§ WORK INSTRUCTIONS: Your output should reproduce each entry exactly, with none of its pictures.

____________________

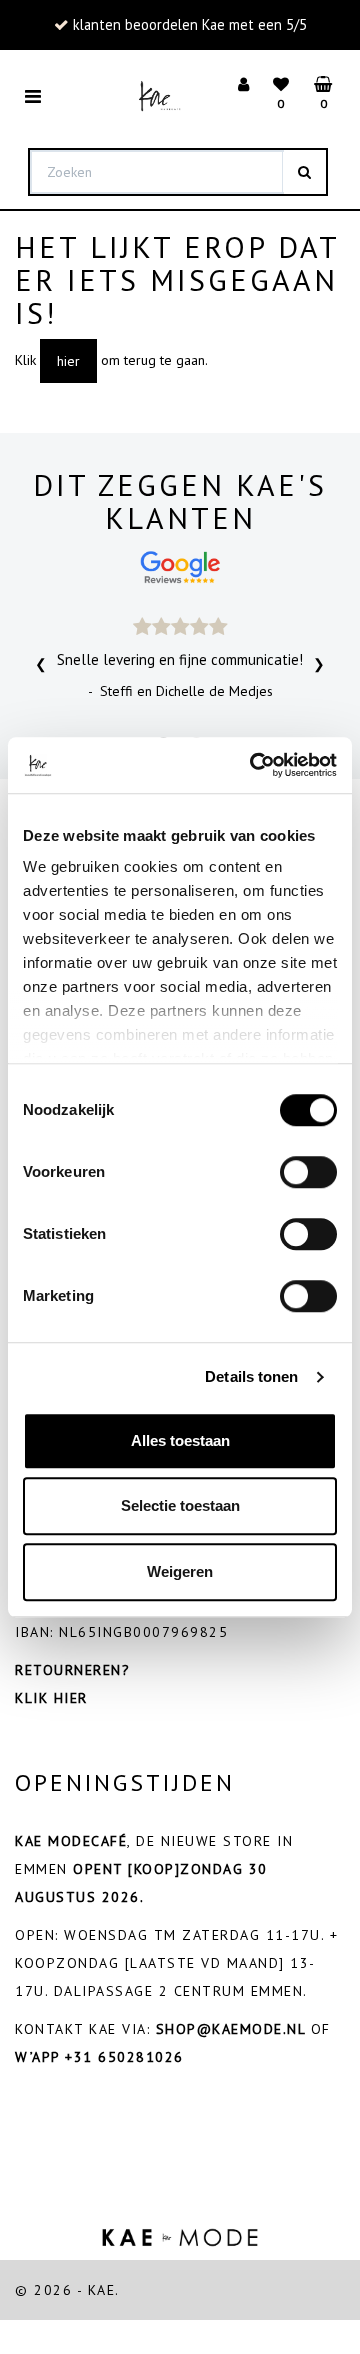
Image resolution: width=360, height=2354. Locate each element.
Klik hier (51, 1698)
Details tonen (251, 1376)
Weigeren (180, 1571)
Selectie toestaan (180, 1505)
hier (68, 361)
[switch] (308, 1172)
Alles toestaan (180, 1440)
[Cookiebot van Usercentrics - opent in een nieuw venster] (254, 765)
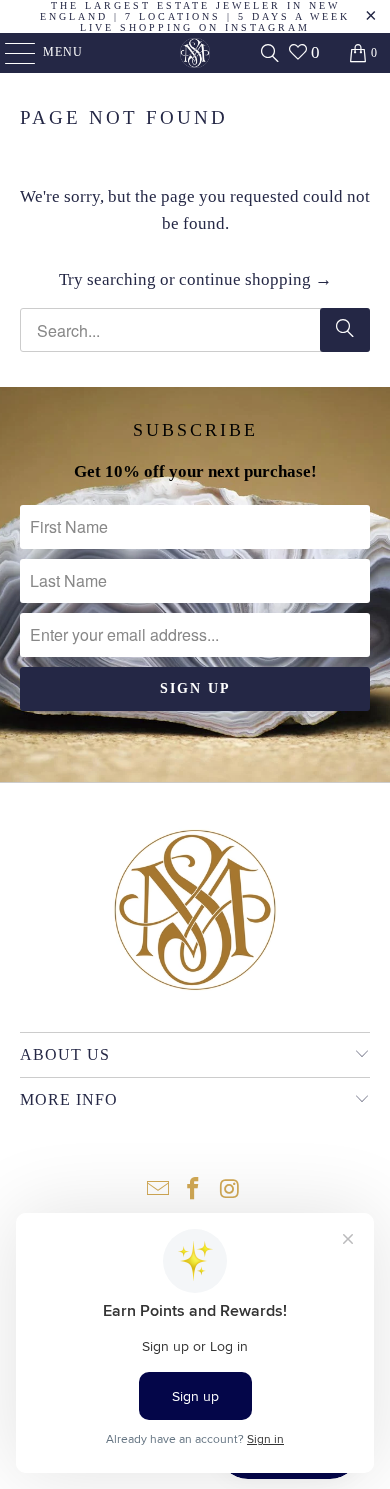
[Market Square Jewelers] (195, 53)
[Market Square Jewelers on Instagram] (230, 1190)
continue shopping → (255, 279)
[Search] (270, 53)
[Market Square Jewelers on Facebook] (194, 1190)
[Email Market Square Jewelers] (158, 1190)
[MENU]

____________________

§ SOLUTION FOR THIS PROBLEM:
Image resolution: width=360, height=2354. Locate each element.
Klik hier (51, 1698)
Details tonen (251, 1376)
Weigeren (180, 1571)
Selectie toestaan (180, 1505)
hier (68, 361)
[switch] (308, 1172)
Alles toestaan (180, 1440)
[Cookiebot van Usercentrics - opent in een nieuw venster] (254, 765)
[Market Square Jewelers] (195, 53)
[Market Square Jewelers on Instagram] (230, 1190)
continue shopping → (255, 279)
[Search] (270, 53)
[Market Square Jewelers on Facebook] (194, 1190)
[Email Market Square Jewelers] (158, 1190)
[MENU]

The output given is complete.